Metne Dair Sorular:
1: Kaynak metne göre aşağıdaki soruları yanıtlayın.
(a) Evrimci çevreler neye yönelmiştir?
(b) Ortaya atılan yeni iddiaya göre amino asitler nerede bulunmaktadır?
(c) Bu iddiaya göre amino asitler hangi maddelerle reaksiyona girmiştir?
2: Kaynak metnin "Uzaydan gelen hayat" sözcüklerinden "böylece canlılık oluşmuştur." sözcüklerine kadar olan bölümünü kelimesi kelimesine aktarın.

Kaynak Metin:

================

Uzaydan gelen hayat komedisi
Evrimci çevreler ilkel dünya şartlarında tesadüfen canlılığı oluşturabilecek amino asit oluşamayacağı gerçeği karşısında yeni açıklama arayışlarına yönelmiştir. Ortaya atılan yeni iddialardan birine göre, uzaydan yeryüzüne düşen meteorlarda bulunan amino asitler ile organik maddeler reaksiyona girmiş ve böylece canlılık oluşmuştur.

================

Veri Seti Alıntıları:
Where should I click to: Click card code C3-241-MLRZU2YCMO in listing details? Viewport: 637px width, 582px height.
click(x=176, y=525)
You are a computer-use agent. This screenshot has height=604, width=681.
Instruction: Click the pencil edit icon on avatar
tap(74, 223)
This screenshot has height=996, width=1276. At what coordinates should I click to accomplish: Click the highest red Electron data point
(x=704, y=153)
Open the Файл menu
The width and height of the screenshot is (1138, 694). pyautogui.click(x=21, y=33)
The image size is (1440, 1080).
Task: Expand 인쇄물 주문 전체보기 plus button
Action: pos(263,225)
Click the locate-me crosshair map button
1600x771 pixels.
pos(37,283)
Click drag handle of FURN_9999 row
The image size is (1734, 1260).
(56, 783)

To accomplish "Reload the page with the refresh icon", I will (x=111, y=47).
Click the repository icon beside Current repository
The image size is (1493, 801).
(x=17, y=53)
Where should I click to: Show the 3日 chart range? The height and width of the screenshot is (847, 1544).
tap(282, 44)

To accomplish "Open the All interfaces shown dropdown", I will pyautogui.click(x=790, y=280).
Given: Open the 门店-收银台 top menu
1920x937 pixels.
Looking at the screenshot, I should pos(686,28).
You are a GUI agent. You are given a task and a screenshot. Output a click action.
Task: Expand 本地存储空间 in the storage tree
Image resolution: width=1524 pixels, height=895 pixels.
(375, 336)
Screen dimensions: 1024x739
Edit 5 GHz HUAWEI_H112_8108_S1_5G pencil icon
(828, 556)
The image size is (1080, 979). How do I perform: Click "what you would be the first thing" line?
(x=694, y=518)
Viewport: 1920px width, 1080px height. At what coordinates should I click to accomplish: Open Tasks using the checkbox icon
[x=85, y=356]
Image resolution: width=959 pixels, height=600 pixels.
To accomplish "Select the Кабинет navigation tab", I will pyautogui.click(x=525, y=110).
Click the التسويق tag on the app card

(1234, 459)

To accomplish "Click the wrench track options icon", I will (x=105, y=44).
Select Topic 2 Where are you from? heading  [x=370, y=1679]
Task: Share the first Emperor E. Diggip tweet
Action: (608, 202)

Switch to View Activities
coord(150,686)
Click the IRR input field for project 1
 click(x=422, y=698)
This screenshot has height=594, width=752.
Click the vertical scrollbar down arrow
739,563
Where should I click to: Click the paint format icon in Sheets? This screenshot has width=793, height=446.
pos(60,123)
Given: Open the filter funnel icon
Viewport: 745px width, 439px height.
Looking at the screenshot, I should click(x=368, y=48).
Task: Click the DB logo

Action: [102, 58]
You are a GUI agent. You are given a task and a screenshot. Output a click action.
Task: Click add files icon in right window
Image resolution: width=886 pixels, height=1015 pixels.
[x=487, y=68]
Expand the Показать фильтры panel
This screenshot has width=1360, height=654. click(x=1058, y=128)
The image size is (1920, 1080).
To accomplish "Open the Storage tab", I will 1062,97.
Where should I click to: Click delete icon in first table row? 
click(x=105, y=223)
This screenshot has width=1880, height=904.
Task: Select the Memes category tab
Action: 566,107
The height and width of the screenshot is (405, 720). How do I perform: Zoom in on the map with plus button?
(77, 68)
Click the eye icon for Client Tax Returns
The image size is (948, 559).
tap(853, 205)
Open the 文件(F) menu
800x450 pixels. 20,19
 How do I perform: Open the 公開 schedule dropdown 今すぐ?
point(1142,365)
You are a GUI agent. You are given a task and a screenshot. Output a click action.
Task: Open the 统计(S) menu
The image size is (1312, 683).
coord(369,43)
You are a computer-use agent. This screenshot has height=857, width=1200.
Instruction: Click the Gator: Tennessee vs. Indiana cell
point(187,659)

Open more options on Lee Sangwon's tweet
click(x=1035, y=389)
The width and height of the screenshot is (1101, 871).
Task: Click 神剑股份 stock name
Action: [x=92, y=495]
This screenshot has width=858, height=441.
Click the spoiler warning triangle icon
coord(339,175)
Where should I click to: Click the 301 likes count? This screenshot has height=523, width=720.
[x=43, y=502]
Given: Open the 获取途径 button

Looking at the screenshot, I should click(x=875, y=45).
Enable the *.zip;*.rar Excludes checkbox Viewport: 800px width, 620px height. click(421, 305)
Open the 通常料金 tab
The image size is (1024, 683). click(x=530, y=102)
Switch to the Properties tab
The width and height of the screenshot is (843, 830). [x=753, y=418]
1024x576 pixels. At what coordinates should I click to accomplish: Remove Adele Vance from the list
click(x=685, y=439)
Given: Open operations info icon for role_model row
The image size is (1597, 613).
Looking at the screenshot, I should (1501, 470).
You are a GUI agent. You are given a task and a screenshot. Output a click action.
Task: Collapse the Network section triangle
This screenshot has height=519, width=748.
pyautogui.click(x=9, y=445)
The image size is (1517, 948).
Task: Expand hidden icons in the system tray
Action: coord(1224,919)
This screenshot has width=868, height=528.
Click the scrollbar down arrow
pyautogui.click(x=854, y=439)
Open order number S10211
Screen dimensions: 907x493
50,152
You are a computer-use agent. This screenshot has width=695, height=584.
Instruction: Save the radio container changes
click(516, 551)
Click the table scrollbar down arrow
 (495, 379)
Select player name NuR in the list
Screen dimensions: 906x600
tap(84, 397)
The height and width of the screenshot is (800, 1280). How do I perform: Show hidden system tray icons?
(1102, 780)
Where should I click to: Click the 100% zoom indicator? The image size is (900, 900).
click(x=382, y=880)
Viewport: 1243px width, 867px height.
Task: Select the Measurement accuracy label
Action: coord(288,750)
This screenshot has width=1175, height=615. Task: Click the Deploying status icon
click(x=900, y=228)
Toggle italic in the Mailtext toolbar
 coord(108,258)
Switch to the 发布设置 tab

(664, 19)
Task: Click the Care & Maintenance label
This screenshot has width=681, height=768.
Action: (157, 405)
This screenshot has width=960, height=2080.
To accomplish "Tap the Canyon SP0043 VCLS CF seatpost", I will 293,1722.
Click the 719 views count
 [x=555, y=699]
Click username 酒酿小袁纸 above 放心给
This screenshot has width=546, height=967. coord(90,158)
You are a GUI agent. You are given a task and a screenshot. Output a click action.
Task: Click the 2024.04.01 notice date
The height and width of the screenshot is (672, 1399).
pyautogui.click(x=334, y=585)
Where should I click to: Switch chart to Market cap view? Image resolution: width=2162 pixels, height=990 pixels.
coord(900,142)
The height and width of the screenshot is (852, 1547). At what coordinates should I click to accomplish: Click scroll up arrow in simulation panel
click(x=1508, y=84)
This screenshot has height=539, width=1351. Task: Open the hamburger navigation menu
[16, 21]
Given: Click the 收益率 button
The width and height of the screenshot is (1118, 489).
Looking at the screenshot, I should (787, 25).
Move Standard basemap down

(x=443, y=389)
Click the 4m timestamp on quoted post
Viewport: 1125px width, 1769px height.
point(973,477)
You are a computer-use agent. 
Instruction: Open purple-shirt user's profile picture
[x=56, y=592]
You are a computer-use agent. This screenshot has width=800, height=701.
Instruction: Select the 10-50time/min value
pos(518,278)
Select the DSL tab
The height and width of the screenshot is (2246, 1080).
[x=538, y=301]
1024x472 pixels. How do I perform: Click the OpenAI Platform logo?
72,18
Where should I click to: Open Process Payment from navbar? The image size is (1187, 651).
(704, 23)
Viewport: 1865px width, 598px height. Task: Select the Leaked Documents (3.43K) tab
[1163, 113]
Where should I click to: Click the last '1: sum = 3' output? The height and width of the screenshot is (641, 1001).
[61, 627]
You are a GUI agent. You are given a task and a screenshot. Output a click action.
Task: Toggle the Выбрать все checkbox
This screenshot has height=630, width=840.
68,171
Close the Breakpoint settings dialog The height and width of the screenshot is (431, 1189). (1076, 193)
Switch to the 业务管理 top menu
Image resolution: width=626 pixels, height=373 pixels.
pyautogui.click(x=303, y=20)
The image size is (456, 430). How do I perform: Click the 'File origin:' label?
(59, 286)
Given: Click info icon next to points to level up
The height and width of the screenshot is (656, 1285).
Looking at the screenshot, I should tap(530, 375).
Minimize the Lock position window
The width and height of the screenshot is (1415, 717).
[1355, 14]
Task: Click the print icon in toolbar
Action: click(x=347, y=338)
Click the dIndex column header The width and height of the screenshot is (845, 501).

================

Görevlerin Yanıtları:
1:
(a) Yeni açıklama arayışlarına.
(b) Uzaydan yeryüzüne düşen meteorlarda.
(c) Organik maddelerle.

2:
Uzaydan gelen hayat komedisi
Evrimci çevreler ilkel dünya şartlarında tesadüfen canlılığı oluşturabilecek amino asit oluşamayacağı gerçeği karşısında yeni açıklama arayışlarına yönelmiştir. Ortaya atılan yeni iddialardan birine göre, uzaydan yeryüzüne düşen meteorlarda bulunan amino asitler ile organik maddeler reaksiyona girmiş ve böylece canlılık oluşmuştur.